- _EXERCISE AIM_: Below are the records; they must be reproduced verbatim.

Stored data entries:
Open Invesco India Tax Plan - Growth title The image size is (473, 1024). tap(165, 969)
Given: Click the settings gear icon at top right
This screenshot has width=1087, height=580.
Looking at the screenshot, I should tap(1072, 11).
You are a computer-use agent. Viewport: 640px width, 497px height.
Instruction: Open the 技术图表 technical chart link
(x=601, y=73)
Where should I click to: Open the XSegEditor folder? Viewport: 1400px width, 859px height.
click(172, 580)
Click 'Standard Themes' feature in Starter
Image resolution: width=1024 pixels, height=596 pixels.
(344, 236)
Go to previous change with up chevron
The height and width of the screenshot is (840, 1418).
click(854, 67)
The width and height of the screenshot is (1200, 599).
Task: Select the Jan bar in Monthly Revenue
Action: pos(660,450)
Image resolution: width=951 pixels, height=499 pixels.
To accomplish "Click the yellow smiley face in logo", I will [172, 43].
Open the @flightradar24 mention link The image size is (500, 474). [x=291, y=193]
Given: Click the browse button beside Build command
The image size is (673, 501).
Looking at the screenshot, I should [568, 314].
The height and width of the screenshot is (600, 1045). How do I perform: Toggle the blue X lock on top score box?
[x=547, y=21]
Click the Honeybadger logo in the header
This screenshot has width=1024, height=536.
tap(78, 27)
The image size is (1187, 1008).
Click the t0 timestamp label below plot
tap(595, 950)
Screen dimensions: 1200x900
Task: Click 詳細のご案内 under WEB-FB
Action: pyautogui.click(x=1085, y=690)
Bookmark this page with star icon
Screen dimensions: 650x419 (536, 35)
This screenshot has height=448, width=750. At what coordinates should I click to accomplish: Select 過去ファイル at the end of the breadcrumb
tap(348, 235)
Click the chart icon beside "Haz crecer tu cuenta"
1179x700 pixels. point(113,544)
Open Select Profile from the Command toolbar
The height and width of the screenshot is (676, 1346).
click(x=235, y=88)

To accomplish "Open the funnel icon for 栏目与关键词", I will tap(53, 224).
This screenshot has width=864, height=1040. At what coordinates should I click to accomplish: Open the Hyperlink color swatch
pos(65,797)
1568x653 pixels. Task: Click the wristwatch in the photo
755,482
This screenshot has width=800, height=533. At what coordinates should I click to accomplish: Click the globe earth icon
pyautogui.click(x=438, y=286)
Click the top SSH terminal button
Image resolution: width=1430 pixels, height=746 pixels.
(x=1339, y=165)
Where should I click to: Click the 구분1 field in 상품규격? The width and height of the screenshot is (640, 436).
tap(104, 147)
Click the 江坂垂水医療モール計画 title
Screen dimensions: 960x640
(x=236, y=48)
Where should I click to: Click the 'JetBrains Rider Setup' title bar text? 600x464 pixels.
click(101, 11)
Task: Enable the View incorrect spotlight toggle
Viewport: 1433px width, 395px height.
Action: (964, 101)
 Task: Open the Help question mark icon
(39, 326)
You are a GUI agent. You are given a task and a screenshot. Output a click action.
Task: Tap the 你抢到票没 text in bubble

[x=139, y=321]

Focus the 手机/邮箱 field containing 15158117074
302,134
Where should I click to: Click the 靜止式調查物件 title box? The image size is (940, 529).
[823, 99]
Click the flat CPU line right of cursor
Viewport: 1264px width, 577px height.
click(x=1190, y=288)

- _RESPONSE TO THIS EXERCISE_:
Open Invesco India Tax Plan - Growth title The image size is (473, 1024). tap(165, 969)
Given: Click the settings gear icon at top right
This screenshot has width=1087, height=580.
Looking at the screenshot, I should tap(1072, 11).
You are a computer-use agent. Viewport: 640px width, 497px height.
Instruction: Open the 技术图表 technical chart link
(x=601, y=73)
Where should I click to: Open the XSegEditor folder? Viewport: 1400px width, 859px height.
click(172, 580)
Click 'Standard Themes' feature in Starter
Image resolution: width=1024 pixels, height=596 pixels.
(344, 236)
Go to previous change with up chevron
The height and width of the screenshot is (840, 1418).
click(854, 67)
The width and height of the screenshot is (1200, 599).
Task: Select the Jan bar in Monthly Revenue
Action: pos(660,450)
Image resolution: width=951 pixels, height=499 pixels.
To accomplish "Click the yellow smiley face in logo", I will [172, 43].
Open the @flightradar24 mention link The image size is (500, 474). [x=291, y=193]
Given: Click the browse button beside Build command
The image size is (673, 501).
Looking at the screenshot, I should [568, 314].
The height and width of the screenshot is (600, 1045). How do I perform: Toggle the blue X lock on top score box?
[x=547, y=21]
Click the Honeybadger logo in the header
This screenshot has width=1024, height=536.
tap(78, 27)
The image size is (1187, 1008).
Click the t0 timestamp label below plot
tap(595, 950)
Screen dimensions: 1200x900
Task: Click 詳細のご案内 under WEB-FB
Action: pyautogui.click(x=1085, y=690)
Bookmark this page with star icon
Screen dimensions: 650x419 (536, 35)
This screenshot has height=448, width=750. At what coordinates should I click to accomplish: Select 過去ファイル at the end of the breadcrumb
tap(348, 235)
Click the chart icon beside "Haz crecer tu cuenta"
1179x700 pixels. point(113,544)
Open Select Profile from the Command toolbar
The height and width of the screenshot is (676, 1346).
click(x=235, y=88)

To accomplish "Open the funnel icon for 栏目与关键词", I will tap(53, 224).
This screenshot has width=864, height=1040. At what coordinates should I click to accomplish: Open the Hyperlink color swatch
pos(65,797)
1568x653 pixels. Task: Click the wristwatch in the photo
755,482
This screenshot has width=800, height=533. At what coordinates should I click to accomplish: Click the globe earth icon
pyautogui.click(x=438, y=286)
Click the top SSH terminal button
Image resolution: width=1430 pixels, height=746 pixels.
(x=1339, y=165)
Where should I click to: Click the 구분1 field in 상품규격? The width and height of the screenshot is (640, 436).
tap(104, 147)
Click the 江坂垂水医療モール計画 title
Screen dimensions: 960x640
(x=236, y=48)
Where should I click to: Click the 'JetBrains Rider Setup' title bar text? 600x464 pixels.
click(101, 11)
Task: Enable the View incorrect spotlight toggle
Viewport: 1433px width, 395px height.
Action: (964, 101)
 Task: Open the Help question mark icon
(39, 326)
You are a GUI agent. You are given a task and a screenshot. Output a click action.
Task: Tap the 你抢到票没 text in bubble

[x=139, y=321]

Focus the 手机/邮箱 field containing 15158117074
302,134
Where should I click to: Click the 靜止式調查物件 title box? The image size is (940, 529).
[823, 99]
Click the flat CPU line right of cursor
Viewport: 1264px width, 577px height.
click(x=1190, y=288)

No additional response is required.